Für einen individuellen Ausdruck passen Sie bitte dieEinstellungen in der Druckvorschau Ihres Browsers an. Regelwerk, EU 2026, Gefahrgut/Transport - EU Bund |
Durchführungsverordnung (EU) 2026/1821 der Kommission vom 27. Juli 2026 zur Änderung der Durchführungsverordnung (EU) 2015/1018 zur Festlegung einer Liste zur Einstufung meldepflichtiger Ereignisse in der Zivilluftfahrt in Bezug auf unbemannte Luftfahrzeugsysteme (UAS), U-Space-Ereignisse und Teil-IS-Ereignisse sowie zur Ausnahme bestimmter Ereignisse im Bereich der Luftsicherheit von den Meldepflichten
(Text von Bedeutung für den EWR)
(ABl. L 2026/1821 vom 28.07.2026)
gestützt auf den Vertrag über die Arbeitsweise der Europäischen Union,
gestützt auf die Verordnung (EU) Nr. 376/2014 des Europäischen Parlaments und des Rates vom 3. April 2014 über die Meldung, Analyse und Weiterverfolgung von Ereignissen in der Zivilluftfahrt, zur Änderung der Verordnung (EU) Nr. 996/2010 des Europäischen Parlaments und des Rates und zur Aufhebung der Richtlinie 2003/42/EG des Europäischen Parlaments und des Rates und der Verordnungen (EG) Nr. 1321/2007 und (EG) Nr. 1330/2007 der Kommission 1, insbesondere auf Artikel 4 Absatz 5,
in Erwägung nachstehender Gründe:
(1) Gemäß Artikel 4 Absatz 5 Unterabsatz 1 der Verordnung (EU) Nr. 376/2014 legt die Kommission eine Liste zur Einstufung von Ereignissen fest, auf die Bezug zu nehmen ist, wenn im Rahmen der Systeme zur Erfassung meldepflichtiger Ereignisse gemäß der genannten Verordnung Ereignisse gemeldet werden, die in eine der Kategorien nach Artikel 4 Absatz 1 jener Verordnung fallen.

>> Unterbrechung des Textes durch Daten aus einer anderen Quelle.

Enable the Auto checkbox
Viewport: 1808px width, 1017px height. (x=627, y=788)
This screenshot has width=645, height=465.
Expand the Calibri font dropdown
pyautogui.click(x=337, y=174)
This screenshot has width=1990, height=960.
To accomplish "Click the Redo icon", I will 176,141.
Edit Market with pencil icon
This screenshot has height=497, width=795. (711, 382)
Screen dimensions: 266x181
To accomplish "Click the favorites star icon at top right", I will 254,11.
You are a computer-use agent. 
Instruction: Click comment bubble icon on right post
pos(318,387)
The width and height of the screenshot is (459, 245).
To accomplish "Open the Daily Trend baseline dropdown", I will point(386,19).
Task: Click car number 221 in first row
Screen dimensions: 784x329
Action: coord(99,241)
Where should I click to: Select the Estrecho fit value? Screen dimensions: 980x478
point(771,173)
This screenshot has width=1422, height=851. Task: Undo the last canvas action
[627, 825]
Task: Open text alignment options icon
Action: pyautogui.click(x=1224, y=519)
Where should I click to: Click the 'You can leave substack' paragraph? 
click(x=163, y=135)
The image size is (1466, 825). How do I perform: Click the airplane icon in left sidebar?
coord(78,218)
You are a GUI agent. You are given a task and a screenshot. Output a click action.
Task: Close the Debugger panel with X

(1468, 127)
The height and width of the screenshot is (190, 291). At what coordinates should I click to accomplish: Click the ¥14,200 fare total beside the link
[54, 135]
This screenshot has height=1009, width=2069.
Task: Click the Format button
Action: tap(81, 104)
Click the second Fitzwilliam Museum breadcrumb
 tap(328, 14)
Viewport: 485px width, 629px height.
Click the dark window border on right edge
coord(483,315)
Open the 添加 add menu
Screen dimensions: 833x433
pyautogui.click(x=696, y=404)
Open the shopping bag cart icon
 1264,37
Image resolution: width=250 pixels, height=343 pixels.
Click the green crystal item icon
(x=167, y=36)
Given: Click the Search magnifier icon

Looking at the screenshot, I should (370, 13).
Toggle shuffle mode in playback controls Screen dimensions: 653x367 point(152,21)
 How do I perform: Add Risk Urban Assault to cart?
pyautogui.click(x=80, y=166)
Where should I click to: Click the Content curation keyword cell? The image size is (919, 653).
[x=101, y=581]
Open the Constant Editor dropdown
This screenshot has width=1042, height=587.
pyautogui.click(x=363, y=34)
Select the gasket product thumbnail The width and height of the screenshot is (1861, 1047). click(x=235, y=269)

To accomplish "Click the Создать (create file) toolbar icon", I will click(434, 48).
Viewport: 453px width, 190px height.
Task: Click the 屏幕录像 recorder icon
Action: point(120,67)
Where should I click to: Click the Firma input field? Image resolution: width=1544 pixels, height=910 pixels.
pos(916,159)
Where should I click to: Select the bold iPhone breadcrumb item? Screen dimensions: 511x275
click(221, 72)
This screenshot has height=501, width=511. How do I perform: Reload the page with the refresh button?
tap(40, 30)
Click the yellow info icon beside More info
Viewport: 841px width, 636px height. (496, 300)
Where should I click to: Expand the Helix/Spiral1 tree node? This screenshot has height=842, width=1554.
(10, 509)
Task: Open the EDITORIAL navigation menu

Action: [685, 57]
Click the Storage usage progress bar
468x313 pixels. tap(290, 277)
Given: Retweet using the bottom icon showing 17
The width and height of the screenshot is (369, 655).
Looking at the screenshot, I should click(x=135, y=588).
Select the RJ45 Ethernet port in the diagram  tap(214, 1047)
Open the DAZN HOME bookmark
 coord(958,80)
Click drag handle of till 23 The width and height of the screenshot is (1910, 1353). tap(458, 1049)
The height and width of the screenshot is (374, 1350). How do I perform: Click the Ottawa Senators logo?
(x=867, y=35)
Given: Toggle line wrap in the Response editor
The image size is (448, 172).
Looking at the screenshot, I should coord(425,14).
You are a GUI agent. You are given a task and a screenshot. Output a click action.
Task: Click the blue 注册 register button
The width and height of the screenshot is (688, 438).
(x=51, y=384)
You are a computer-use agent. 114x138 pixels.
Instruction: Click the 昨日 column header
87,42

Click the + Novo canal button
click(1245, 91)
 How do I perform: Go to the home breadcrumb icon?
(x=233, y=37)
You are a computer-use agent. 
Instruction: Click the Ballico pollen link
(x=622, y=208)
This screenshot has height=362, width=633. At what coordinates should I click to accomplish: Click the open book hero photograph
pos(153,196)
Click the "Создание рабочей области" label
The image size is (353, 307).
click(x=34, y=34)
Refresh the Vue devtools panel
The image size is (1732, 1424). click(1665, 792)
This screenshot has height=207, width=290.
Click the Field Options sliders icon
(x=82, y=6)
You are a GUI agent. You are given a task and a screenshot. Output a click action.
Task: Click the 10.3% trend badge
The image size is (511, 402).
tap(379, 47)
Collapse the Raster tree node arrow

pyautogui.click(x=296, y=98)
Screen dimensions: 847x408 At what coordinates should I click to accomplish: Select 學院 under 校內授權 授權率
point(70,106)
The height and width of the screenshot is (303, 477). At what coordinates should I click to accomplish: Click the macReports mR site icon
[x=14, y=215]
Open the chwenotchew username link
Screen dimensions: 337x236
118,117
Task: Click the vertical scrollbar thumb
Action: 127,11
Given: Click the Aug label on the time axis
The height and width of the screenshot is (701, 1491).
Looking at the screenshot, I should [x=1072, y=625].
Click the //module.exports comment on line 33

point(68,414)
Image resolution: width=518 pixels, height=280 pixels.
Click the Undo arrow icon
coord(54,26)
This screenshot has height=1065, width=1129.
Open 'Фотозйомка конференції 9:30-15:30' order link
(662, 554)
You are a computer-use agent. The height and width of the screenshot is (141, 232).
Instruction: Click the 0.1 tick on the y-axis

(2) Die Durchführungsverordnung (EU) 2015/1018 der Kommission 2 enthält eine Liste zur Einstufung von Ereignissen in der Zivilluftfahrt, die gemäß der Verordnung (EU) Nr. 376/2014 meldepflichtig sind.
(3) Die von der Kommission im Jahr 2020 durchgeführte Bewertung der Verordnung (EU) Nr. 376/2014 3 ergab, dass Ereignisse im Zusammenhang mit unbemannten Luftfahrzeugsystemen (Unmanned aircraft systems, UAS) zwar in den Anwendungsbereich der genannten Verordnung fallen, jedoch Klarheit darüber erforderlich ist, was ein meldepflichtiges Ereignis darstellt.
(4) Derzeit liegen ausreichende Betriebserfahrungen mit UAS-Ereignissen vor, um die Ermittlung potenzieller erheblicher Risiken für die Flugsicherheit und die Festlegung geeigneter Meldepflichten zu erleichtern.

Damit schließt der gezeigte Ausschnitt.